No individual battle will be more intriguing than the cocky quarterback vs. the equally cocky defensive back when the Bears (4-2) visit the Washington Redskins (1-4) on Sunday at FedEx Field. Both Cutler and Hall were high first-round picks who believe they can make any play, at any time, no matter the odds.
This isn’t a chess match. This is high-stakes poker.
One of the two will Go Big, and the other will Go Home.
It’s difficult to imagine anything in between.
Almost exactly three years ago, in their last battle in the Heavyweight Ego division, Cutler bet everything and lost. He was intercepted by Hall, intercepted by Hall, intercepted by Hall and intercepted by Hall as the Redskins’ cornerback entered the NFL record book with four picks in a game.
Hall returned one of those interceptions – a one-handed catch in front of Johnny Knox – 92 yards for a touchdown to help lift the Redskins to a 17-14 win over Cutler’s Bears.
“It’s kind of mind blowing,” Hall told reporters after the game. “I had my mom, my aunt, and my two cousins in the stands. The first ball went to my mom, the second ball went to my aunt, and the next thing you know everybody had a ball.”
Meanwhile, anyone who was in the Bears’ interview room after the game that day will remember Cutler’s disdain afterward. Asked whether he ever considered changing his strategy – say, you know, avoid throwing passes toward Hall’s side of the field – the quarterback scoffed and shook his head.
“No, not at all,” Cutler said. “I’ve played against him before. There’s no reason to shy away from him. I mean, that’s hard for me to say throwing four picks to the guy, but I still think if we had to play him tomorrow, I’d go after him every time.”
None of this surprises anybody, including Cutler’s teammates.

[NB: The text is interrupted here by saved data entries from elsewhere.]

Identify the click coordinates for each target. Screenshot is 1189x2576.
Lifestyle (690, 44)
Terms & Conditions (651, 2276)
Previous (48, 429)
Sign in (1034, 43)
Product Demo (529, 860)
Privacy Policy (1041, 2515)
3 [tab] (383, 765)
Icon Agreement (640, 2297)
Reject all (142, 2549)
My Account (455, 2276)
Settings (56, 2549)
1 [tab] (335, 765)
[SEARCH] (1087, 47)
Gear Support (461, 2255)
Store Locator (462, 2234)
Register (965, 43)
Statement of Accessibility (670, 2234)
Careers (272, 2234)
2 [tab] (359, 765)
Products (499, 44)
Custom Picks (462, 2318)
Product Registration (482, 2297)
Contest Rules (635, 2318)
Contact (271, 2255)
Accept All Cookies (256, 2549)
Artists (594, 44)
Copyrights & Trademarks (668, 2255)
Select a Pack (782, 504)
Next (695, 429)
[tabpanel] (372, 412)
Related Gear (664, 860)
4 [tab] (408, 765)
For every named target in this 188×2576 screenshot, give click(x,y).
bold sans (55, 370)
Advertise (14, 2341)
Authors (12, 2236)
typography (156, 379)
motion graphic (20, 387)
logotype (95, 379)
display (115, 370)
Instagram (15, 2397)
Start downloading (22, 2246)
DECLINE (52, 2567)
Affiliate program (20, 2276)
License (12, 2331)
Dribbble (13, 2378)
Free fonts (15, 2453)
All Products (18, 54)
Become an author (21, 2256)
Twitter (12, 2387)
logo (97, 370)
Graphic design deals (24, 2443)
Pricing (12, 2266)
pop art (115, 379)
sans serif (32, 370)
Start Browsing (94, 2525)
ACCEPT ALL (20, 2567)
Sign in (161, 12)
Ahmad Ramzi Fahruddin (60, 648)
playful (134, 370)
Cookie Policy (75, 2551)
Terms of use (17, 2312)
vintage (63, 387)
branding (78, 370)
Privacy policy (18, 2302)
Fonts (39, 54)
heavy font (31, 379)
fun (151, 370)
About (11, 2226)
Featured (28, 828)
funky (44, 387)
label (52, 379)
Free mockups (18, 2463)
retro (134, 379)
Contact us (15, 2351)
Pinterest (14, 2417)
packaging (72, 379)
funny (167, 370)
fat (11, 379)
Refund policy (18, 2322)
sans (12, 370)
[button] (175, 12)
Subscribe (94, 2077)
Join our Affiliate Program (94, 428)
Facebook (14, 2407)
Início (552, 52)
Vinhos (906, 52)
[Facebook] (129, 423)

Anderson is in his first season with the Bears, but it didn’t take long for him to realize that Cutler was crazy. The defining moment came on a play in which Cutler took off running, lowered his right shoulder and destroyed Pittsburgh Steelers safety Robert Golden rather than slide for the easy first down.
“I said, ‘Look, man, you can’t keep running over DBs,’ ” Anderson said. “ ‘We need you to play. So you’ve got to get down when you’re playing quarterback.’
“But Cutler has that same mentality (as Hall). He’s fearless, man. He’s a competitor. Whatever it takes to win. And you know whenever he gets on the field, regardless of what happens, he’ll give you all he’s got.”
So will Hall.
Bears receiver and special-teamer Eric Weems knows all about Hall’s ability. The duo played together for the Atlanta Falcons, where Hall entered the league as the No. 8 overall pick in 2004.
Now in his 10th season, Hall has 40 career interceptions, including one that he returned for a touchdown three weeks ago against the Detroit Lions.
“He’s a great corner,” Weems said. “He’s always been great. He’s one of those guys that’s liable to take an interception to the house at any minute. He’s very aggressive. He’s a guy that takes chances, and that’s a good attribute about him.
“When you take chances, you win some, you lose some. But with that being said, he’s won more than he’s lost.”
No argument here.
Why, then, would Cutler risk throwing toward Hall’s side of the field Sunday?
“Why not?” Weems said. “Sometimes, you’ve got to show someone you’re not scared to try him. You don’t want a person saying, ‘Oh, he doesn’t want to come my way.’
“Sometimes, you have to take chances. That’s the game of football, and that’s life itself. It’s all about taking chances.”